Public anger over the "cash for ash" heating scheme could lead to unexpected results in the Northern Assembly elections which are expected to be called on Monday, the Ulster Unionist Party leader Mike Nesbitt has predicted.
As Northern Ireland appeared to be inexorably heading to the dissolution of Stormont and Assembly elections, Mr Nesbitt said it should not be assumed that the DUP and Sinn Féin will again emerge as the main parties in the North.
“We think this election should be a referendum on the handling of the renewable heat debacle, remembering it is just the latest scandal in a long list over the last 10 years in which the Sinn Féin/DUP coalition have ruled out of [Stormont] Castle,” Mr Nesbitt said Friday.
The Renewable Heating Incentive scheme could cost taxpayers £490 million (€561 million) and was the responsibility of Ms Foster when she was minister for the economy.
Mr Nesbitt pointed to how public anger had contributed to the Brexit result and to the election of Donald Trump. He argued that similar public disaffection with the main political parties could lead to shock results after the elections, which are expected to be called for early March.
“Those surprises come when people get angry and people in Northern Ireland are angry about the renewable heat debacle,” said Mr Nesbitt.
British and Irish government ministers remain available to assist if there is any possibility of movement this weekend that could avert elections. Northern Secretary James Brokenshire is remaining in the North should he be required.

#### Source material:
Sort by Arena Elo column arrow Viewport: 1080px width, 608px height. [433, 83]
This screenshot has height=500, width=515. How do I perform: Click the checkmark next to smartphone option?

#### Prompt A:
Answer these from the article on the "cash for ash" scheme:
(i) Who had responsibility for the Renewable Heating Incentive scheme, and in what role?
(ii) How much could the scheme cost taxpayers?
(iii) Which minister is staying in the North in case he is needed?
#### Prompt B:
Carry on with the article on the "cash for ash" scheme from where it stops.

#### Expected output A:
(i) Ms Foster, when she was minister for the economy.
(ii) £490 million (€561 million).
(iii) Northern Secretary James Brokenshire.

#### Expected output B:
The Assembly will sit on Monday with the expected early item of business the election of a first minister and deputy first minister. This likely will be a largely academic exercise as Sinn Féin has insisted it will not be nominating anybody to replace Martin McGuinness, who resigned on Monday.
The Assembly may, however, press ahead with a Sinn Féin motion of no confidence in the DUP speaker Robin Newton.
The Assembly also is expected to ratify special legislation proposed by DUP Minister for Communities Paul Givan on the so-called British “bedroom tax”. This tax reduces housing benefit to some social housing tenants who have spare bedroom capacity.
Under the November 2015 Fresh Start Agreement, Northern Ireland was to have mitigation from this tax. Otherwise, it was estimated that some welfare recipients could lose about £1,000 (€1,200) per year. The legislation will prevent the tax applying in the North.
The apparent inevitability of elections was reflected in the fact that this weekend Sinn Féin is holding selection conventions for the constituencies of west Belfast, east Belfast, south Belfast and south Down. All parties are preparing for an election which could be called for March 2nd.
Threats against Foster
Meanwhile, Mr McGuinness has condemned threats against Ms Foster. The former deputy first minister told the Impartial Reporter that she had disclosed online threats to the Police Service of Northern Ireland, including one where she was warned of beheading.
Mr McGuinness said such threats were “shameful and totally unacceptable”. “I unreservedly condemn those responsible for the cowards they are,” he tweeted.
Mr Brokenshire said they were “completely unacceptable and have no place in our democracy”.
On Friday, Sinn Féin Minister for Finance Minister Máirtín Ó Muilleoir was criticised by UUP MP Tom Elliott after he instructed legal counsel of his intention to challenge the 1737 Act. This legislation, said Mr Ó Muilleoir, required all court proceedings to be in English and made it a criminal offence to use any language other than English.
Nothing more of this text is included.